Exercise instructions:
Every line below that includes the word "accomplish" needs to be copied.

Records for the exercise:
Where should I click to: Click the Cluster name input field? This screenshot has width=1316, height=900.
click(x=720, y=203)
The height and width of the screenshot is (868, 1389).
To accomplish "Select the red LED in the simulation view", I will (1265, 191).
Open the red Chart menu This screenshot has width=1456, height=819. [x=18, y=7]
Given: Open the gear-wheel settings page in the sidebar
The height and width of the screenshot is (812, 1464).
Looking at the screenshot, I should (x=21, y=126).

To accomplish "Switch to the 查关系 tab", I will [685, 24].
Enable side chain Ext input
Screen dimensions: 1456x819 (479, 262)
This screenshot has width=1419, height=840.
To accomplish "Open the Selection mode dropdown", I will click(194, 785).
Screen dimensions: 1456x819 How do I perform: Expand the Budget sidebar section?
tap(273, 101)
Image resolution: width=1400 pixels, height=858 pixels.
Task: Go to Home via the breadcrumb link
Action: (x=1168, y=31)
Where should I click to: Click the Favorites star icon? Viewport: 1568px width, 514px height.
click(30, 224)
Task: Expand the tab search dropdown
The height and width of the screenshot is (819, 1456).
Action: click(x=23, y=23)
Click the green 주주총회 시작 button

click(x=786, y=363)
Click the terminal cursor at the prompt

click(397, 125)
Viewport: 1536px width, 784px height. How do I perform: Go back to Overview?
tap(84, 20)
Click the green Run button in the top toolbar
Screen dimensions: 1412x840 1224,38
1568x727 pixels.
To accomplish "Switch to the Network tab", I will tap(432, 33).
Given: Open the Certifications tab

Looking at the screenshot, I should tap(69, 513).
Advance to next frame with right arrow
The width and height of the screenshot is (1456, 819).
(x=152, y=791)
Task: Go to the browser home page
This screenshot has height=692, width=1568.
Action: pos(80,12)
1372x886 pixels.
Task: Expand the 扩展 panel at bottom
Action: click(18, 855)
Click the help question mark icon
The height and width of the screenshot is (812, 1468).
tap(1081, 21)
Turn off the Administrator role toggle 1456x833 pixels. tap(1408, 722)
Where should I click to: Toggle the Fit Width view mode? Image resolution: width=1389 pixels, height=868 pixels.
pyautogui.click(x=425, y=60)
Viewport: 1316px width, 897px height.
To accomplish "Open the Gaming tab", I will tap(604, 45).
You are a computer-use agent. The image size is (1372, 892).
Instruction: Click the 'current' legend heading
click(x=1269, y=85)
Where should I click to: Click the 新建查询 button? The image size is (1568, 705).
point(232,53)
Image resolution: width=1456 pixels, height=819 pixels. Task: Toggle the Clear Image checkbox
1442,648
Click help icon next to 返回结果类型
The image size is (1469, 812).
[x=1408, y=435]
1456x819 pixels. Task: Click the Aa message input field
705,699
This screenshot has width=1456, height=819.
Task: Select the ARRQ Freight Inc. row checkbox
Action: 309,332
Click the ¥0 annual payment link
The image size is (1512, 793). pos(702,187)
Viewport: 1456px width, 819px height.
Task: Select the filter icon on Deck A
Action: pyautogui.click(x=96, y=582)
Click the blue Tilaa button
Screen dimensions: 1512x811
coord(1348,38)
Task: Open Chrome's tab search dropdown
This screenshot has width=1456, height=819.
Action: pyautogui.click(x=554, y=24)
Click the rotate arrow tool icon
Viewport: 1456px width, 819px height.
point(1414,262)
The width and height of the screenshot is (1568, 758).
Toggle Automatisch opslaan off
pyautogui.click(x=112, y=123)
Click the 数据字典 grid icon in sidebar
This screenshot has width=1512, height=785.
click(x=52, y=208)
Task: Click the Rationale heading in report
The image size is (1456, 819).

Solution to this task:
To accomplish "Select the red LED in the simulation view", I will (1265, 191).
To accomplish "Switch to the 查关系 tab", I will [685, 24].
To accomplish "Open the Selection mode dropdown", I will click(194, 785).
To accomplish "Switch to the Network tab", I will tap(432, 33).
To accomplish "Open the Gaming tab", I will tap(604, 45).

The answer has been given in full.